Doze livros depois de “Há Violinos na Tribo”, edição de autor de 1989, João Luís Barreto Guimarães volta a inquietar-nos com “aberto todos os dias”, a sua mais recente criação. O livro surge menos de um mês após a distinção com o Prémio Pessoa 2022 e nele o poeta regressa aos pequenos-nadas de que a vida é feita, olhando de forma atenta o seu (e nosso) quotidiano. A familiaridade que brota dos espaços, dos tempos, das situações, gera no leitor a maior das cumplicidades. Lúcido e preciso, sem dispensar a ironia, o olhar de João Luís Barreto Guimarães traz ao nosso encontro as imagens e os sons dos dias repartidos entre a prática médica, uma caminhada à beira-rio ou os momentos passados à mesa do café. A sua poesia convida-nos a ver a cidade que se afadiga para ir jantar a casa, os pequenos avanços que trazem sempre retrocessos, a maçã de Eva a pedir uma segunda dentada, o cheiro a peixe frito que sobe desde a cozinha, os enfermeiros exaustos que saem de mais um turno, um ministro que mentiu. A isto respondemos com um sorriso, certos de que o convite é tudo menos inocente.

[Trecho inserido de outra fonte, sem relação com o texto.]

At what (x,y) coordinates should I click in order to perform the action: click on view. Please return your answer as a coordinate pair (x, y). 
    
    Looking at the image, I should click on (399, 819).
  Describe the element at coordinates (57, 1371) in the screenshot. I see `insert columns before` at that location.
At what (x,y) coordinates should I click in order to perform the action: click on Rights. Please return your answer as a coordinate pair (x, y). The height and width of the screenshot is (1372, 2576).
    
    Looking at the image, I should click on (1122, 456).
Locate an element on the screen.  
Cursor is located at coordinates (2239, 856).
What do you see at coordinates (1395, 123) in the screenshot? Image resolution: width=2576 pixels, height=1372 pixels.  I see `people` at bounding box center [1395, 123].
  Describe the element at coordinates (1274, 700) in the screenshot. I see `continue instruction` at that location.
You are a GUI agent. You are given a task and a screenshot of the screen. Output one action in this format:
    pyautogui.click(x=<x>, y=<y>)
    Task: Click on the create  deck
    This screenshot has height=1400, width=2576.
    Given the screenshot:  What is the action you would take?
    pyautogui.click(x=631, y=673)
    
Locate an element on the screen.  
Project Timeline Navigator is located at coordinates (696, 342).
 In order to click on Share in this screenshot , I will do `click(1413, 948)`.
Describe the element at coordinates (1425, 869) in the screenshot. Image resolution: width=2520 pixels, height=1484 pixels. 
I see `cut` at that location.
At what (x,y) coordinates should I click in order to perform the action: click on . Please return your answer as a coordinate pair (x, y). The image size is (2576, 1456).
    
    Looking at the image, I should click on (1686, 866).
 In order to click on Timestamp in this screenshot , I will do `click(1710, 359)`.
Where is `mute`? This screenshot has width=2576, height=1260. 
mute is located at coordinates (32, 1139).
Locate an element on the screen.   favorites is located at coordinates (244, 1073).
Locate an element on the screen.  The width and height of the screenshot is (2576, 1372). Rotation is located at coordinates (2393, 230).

Sorrimos quando o poema se faz termo de utilização do livro, a pedir que seja lido e aceite. Ou quando começa a construir-se a partir do momento em que a página se vira sobre si. Ou, ainda, quando se explica, com calma, numa introdução à poesia. Faz-nos bem, o poema. Este poema de um minuto que nos leva a olhar o céu e a ver num relâmpago um electrocardiograma de Deus, nas unhas roídas luas que nascem dos dedos, no sol que passa exactamente por entre os gargalos das garrafas que estivemos a beber o solstício da amizade. Não conseguimos olhar para a poesia de João Luís Barreto Guimarães sem ver nela a vitalidade de Miguel Torga na sua relação com a terra, a musicalidade de Eugénio de Andrade na sua relação com a alma, a luminosidade de Sophia na sua relação com a vida. A diferença estará nas linhas, não aquelas com que o poema se cose, mas as que se aproximam ou se afastam de uma baleia que deu à praia sem vida, de um quarto de hora numa fatia de pizza ou de uma torneira que administra 30 gotas por minuto na boca do lavatório. Alguém tem de amar o vulgar.